• [How to complete this task]:
For every entry, reproduce the wording exactly and omit any image it holds.

• [Supplied data]:
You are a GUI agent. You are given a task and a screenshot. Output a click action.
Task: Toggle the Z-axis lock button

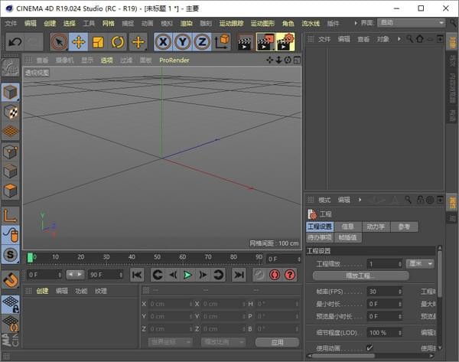(201, 41)
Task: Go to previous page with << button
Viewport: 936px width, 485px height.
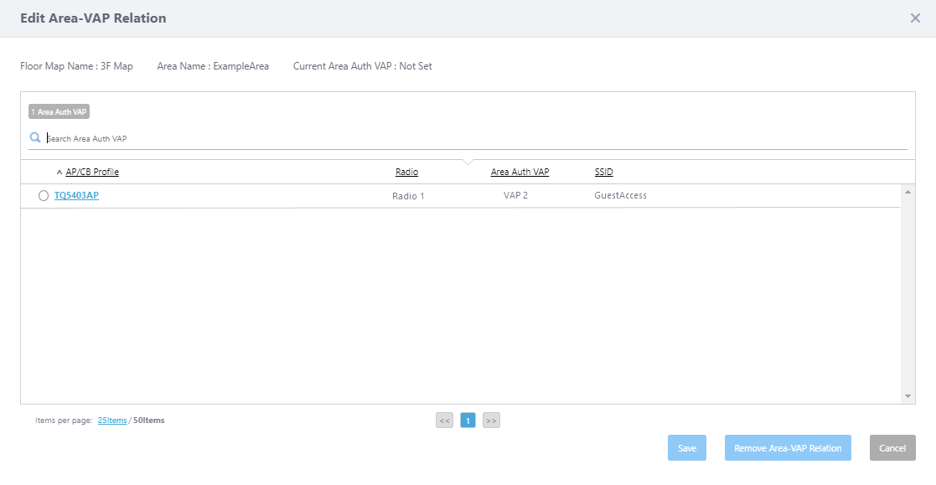Action: pos(444,421)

• [Solution to this problem]:
You are a GUI agent. You are given a task and a screenshot. Output a click action.
Task: Toggle the Z-axis lock button

(201, 41)
Task: Go to previous page with << button
Viewport: 936px width, 485px height.
Action: pos(444,421)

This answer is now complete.